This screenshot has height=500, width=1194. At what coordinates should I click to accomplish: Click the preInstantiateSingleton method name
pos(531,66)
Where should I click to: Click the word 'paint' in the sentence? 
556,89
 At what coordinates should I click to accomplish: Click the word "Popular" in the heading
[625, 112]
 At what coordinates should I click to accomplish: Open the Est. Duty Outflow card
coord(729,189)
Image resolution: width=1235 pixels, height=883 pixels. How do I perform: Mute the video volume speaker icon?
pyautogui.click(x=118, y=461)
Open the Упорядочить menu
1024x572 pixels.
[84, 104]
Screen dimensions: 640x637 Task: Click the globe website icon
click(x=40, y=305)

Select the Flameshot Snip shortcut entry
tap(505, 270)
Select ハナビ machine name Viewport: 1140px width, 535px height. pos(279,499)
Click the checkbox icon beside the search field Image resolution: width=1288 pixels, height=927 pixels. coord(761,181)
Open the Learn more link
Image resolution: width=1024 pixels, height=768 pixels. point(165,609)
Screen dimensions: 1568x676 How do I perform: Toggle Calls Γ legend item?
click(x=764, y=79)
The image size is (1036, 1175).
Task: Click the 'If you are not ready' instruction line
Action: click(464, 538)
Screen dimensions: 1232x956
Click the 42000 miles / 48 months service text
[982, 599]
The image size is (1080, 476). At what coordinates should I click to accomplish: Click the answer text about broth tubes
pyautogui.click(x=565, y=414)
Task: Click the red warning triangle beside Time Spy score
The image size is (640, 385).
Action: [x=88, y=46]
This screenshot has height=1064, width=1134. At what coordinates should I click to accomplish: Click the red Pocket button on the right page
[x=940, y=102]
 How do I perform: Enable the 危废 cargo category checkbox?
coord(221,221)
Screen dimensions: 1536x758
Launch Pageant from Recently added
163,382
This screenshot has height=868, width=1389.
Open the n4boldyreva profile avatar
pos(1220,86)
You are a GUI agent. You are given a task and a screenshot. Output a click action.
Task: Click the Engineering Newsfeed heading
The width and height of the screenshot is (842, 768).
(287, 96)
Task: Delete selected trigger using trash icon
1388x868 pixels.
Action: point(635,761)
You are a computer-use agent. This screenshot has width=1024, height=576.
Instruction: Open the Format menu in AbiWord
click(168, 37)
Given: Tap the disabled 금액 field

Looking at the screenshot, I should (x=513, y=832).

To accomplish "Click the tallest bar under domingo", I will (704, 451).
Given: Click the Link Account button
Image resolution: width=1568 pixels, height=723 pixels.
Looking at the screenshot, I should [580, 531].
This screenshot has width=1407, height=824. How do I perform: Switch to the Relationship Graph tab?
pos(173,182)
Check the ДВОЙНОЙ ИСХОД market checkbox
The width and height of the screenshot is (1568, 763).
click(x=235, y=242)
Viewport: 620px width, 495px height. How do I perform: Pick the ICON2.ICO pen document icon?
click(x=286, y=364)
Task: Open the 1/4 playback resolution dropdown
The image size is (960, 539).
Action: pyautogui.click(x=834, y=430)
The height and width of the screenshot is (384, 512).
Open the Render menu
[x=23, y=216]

□ □ □ □

ASSIGNMENT:
Check each line of the data above for the word "agent" and copy the ones where it is found.

RESPONSE:
You are a GUI agent. You are given a task and a screenshot. Output a click action.
You are a computer-use agent. This screenshot has width=1024, height=576.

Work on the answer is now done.